** START RAW RECORDS **

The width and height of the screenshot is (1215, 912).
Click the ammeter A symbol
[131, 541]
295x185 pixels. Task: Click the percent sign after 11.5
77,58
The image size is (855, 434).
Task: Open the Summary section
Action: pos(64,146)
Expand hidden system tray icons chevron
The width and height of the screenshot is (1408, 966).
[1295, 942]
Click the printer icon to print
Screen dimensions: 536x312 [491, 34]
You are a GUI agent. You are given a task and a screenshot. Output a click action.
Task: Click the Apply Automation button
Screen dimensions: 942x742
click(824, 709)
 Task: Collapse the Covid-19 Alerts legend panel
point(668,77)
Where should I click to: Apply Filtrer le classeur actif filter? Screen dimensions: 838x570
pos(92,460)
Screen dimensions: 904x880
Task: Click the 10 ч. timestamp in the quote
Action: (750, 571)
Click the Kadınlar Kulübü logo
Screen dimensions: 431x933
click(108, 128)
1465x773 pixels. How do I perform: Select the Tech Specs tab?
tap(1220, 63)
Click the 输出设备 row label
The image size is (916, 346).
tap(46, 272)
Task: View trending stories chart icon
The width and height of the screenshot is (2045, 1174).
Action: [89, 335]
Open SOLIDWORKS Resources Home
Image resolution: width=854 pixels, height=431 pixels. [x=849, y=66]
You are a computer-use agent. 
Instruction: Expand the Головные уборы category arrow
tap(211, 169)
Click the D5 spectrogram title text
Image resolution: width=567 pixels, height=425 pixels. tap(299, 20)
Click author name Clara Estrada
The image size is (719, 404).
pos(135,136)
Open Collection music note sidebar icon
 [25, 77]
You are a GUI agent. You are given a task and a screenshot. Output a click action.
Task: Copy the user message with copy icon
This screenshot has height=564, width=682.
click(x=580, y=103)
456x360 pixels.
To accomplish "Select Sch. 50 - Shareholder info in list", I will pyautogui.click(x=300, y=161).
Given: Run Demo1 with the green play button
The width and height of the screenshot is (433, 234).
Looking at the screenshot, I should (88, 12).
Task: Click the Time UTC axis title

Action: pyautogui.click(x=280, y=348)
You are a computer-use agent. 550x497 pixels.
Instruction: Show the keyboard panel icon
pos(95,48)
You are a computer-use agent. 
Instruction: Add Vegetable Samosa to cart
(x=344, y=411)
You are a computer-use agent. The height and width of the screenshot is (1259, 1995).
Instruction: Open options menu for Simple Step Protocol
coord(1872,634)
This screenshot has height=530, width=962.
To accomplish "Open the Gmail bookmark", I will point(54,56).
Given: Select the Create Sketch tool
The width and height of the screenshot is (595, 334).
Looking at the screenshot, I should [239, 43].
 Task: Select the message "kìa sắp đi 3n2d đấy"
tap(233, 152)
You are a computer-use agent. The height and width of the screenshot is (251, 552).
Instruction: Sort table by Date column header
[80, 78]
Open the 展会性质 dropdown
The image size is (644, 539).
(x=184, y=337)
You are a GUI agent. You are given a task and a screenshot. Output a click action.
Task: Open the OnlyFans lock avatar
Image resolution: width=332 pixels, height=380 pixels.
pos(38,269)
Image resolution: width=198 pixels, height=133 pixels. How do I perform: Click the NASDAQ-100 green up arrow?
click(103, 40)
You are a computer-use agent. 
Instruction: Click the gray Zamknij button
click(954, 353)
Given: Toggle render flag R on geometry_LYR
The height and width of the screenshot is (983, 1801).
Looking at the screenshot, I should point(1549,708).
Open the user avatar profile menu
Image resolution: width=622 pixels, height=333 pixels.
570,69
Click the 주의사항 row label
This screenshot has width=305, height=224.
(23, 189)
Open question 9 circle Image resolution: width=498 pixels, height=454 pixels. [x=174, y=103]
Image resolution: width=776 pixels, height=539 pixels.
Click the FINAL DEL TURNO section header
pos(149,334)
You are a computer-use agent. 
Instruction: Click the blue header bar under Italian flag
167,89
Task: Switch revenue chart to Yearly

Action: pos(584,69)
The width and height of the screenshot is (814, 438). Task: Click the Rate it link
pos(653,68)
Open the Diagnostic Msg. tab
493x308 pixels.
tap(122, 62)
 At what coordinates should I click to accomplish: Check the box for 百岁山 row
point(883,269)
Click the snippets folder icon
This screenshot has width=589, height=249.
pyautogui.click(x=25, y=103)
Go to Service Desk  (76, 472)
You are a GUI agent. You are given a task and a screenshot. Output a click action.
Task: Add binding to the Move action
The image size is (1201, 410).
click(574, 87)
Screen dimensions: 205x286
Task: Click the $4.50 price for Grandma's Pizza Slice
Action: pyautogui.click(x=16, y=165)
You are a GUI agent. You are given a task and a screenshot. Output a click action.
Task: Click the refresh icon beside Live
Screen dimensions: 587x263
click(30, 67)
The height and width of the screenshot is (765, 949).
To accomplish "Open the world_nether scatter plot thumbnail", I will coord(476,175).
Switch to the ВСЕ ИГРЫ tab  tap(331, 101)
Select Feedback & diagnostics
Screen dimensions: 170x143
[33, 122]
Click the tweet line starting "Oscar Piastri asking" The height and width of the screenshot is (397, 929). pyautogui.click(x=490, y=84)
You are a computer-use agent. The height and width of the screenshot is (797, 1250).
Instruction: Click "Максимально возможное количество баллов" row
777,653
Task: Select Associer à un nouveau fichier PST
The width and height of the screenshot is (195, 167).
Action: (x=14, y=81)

** END RAW RECORDS **

Give each line of these records as one string in a JSON list, leaving out blank lines.

RESULT ▸
[
  "The width and height of the screenshot is (1215, 912).",
  "Click the ammeter A symbol",
  "[131, 541]",
  "295x185 pixels. Task: Click the percent sign after 11.5",
  "77,58",
  "The image size is (855, 434).",
  "Task: Open the Summary section",
  "Action: pos(64,146)",
  "Expand hidden system tray icons chevron",
  "The width and height of the screenshot is (1408, 966).",
  "[1295, 942]",
  "Click the printer icon to print",
  "Screen dimensions: 536x312 [491, 34]",
  "You are a GUI agent. You are given a task and a screenshot. Output a click action.",
  "Task: Click the Apply Automation button",
  "Screen dimensions: 942x742",
  "click(824, 709)",
  " Task: Collapse the Covid-19 Alerts legend panel",
  "point(668,77)",
  "Where should I click to: Apply Filtrer le classeur actif filter? Screen dimensions: 838x570",
  "pos(92,460)",
  "Screen dimensions: 904x880",
  "Task: Click the 10 ч. timestamp in the quote",
  "Action: (750, 571)",
  "Click the Kadınlar Kulübü logo",
  "Screen dimensions: 431x933",
  "click(108, 128)",
  "1465x773 pixels. How do I perform: Select the Tech Specs tab?",
  "tap(1220, 63)",
  "Click the 输出设备 row label",
  "The image size is (916, 346).",
  "tap(46, 272)",
  "Task: View trending stories chart icon",
  "The width and height of the screenshot is (2045, 1174).",
  "Action: [89, 335]",
  "Open SOLIDWORKS Resources Home",
  "Image resolution: width=854 pixels, height=431 pixels. [x=849, y=66]",
  "You are a computer-use agent. ",
  "Instruction: Expand the Головные уборы category arrow",
  "tap(211, 169)",
  "Click the D5 spectrogram title text",
  "Image resolution: width=567 pixels, height=425 pixels. tap(299, 20)",
  "Click author name Clara Estrada",
  "The image size is (719, 404).",
  "pos(135,136)",
  "Open Collection music note sidebar icon",
  " [25, 77]",
  "You are a GUI agent. You are given a task and a screenshot. Output a click action.",
  "Task: Copy the user message with copy icon",
  "This screenshot has height=564, width=682.",
  "click(x=580, y=103)",
  "456x360 pixels.",
  "To accomplish \"Select Sch. 50 - Shareholder info in list\", I will pyautogui.click(x=300, y=161).",
  "Given: Run Demo1 with the green play button",
  "The width and height of the screenshot is (433, 234).",
  "Looking at the screenshot, I should (88, 12).",
  "Task: Click the Time UTC axis title",
  "Action: pyautogui.click(x=280, y=348)",
  "You are a computer-use agent. 550x497 pixels.",
  "Instruction: Show the keyboard panel icon",
  "pos(95,48)",
  "You are a computer-use agent. ",
  "Instruction: Add Vegetable Samosa to cart",
  "(x=344, y=411)",
  "You are a computer-use agent. The height and width of the screenshot is (1259, 1995).",
  "Instruction: Open options menu for Simple Step Protocol",
  "coord(1872,634)",
  "This screenshot has height=530, width=962.",
  "To accomplish \"Open the Gmail bookmark\", I will point(54,56).",
  "Given: Select the Create Sketch tool",
  "The width and height of the screenshot is (595, 334).",
  "Looking at the screenshot, I should [239, 43].",
  " Task: Select the message \"kìa sắp đi 3n2d đấy\"",
  "tap(233, 152)",
  "You are a computer-use agent. The height and width of the screenshot is (251, 552).",
  "Instruction: Sort table by Date column header",
  "[80, 78]",
  "Open the 展会性质 dropdown",
  "The image size is (644, 539).",
  "(x=184, y=337)",
  "You are a GUI agent. You are given a task and a screenshot. Output a click action.",
  "Task: Open the OnlyFans lock avatar",
  "Image resolution: width=332 pixels, height=380 pixels.",
  "pos(38,269)",
  "Image resolution: width=198 pixels, height=133 pixels. How do I perform: Click the NASDAQ-100 green up arrow?",
  "click(103, 40)",
  "You are a computer-use agent. ",
  "Instruction: Click the gray Zamknij button",
  "click(954, 353)",
  "Given: Toggle render flag R on geometry_LYR",
  "The height and width of the screenshot is (983, 1801).",
  "Looking at the screenshot, I should point(1549,708).",
  "Open the user avatar profile menu",
  "Image resolution: width=622 pixels, height=333 pixels.",
  "570,69",
  "Click the 주의사항 row label",
  "This screenshot has width=305, height=224.",
  "(23, 189)",
  "Open question 9 circle Image resolution: width=498 pixels, height=454 pixels. [x=174, y=103]",
  "Image resolution: width=776 pixels, height=539 pixels.",
  "Click the FINAL DEL TURNO section header",
  "pos(149,334)",
  "You are a computer-use agent. ",
  "Instruction: Click the blue header bar under Italian flag",
  "167,89",
  "Task: Switch revenue chart to Yearly",
  "Action: pos(584,69)",
  "The width and height of the screenshot is (814, 438). Task: Click the Rate it link",
  "pos(653,68)",
  "Open the Diagnostic Msg. tab",
  "493x308 pixels.",
  "tap(122, 62)",
  " At what coordinates should I click to accomplish: Check the box for 百岁山 row",
  "point(883,269)",
  "Click the snippets folder icon",
  "This screenshot has width=589, height=249.",
  "pyautogui.click(x=25, y=103)",
  "Go to Service Desk  (76, 472)",
  "You are a GUI agent. You are given a task and a screenshot. Output a click action.",
  "Task: Add binding to the Move action",
  "The image size is (1201, 410).",
  "click(574, 87)",
  "Screen dimensions: 205x286",
  "Task: Click the $4.50 price for Grandma's Pizza Slice",
  "Action: pyautogui.click(x=16, y=165)",
  "You are a GUI agent. You are given a task and a screenshot. Output a click action.",
  "Task: Click the refresh icon beside Live",
  "Screen dimensions: 587x263",
  "click(30, 67)",
  "The height and width of the screenshot is (765, 949).",
  "To accomplish \"Open the world_nether scatter plot thumbnail\", I will coord(476,175).",
  "Switch to the ВСЕ ИГРЫ tab  tap(331, 101)",
  "Select Feedback & diagnostics",
  "Screen dimensions: 170x143",
  "[33, 122]",
  "Click the tweet line starting \"Oscar Piastri asking\" The height and width of the screenshot is (397, 929). pyautogui.click(x=490, y=84)",
  "You are a computer-use agent. The height and width of the screenshot is (797, 1250).",
  "Instruction: Click \"Максимально возможное количество баллов\" row",
  "777,653",
  "Task: Select Associer à un nouveau fichier PST",
  "The width and height of the screenshot is (195, 167).",
  "Action: (x=14, y=81)"
]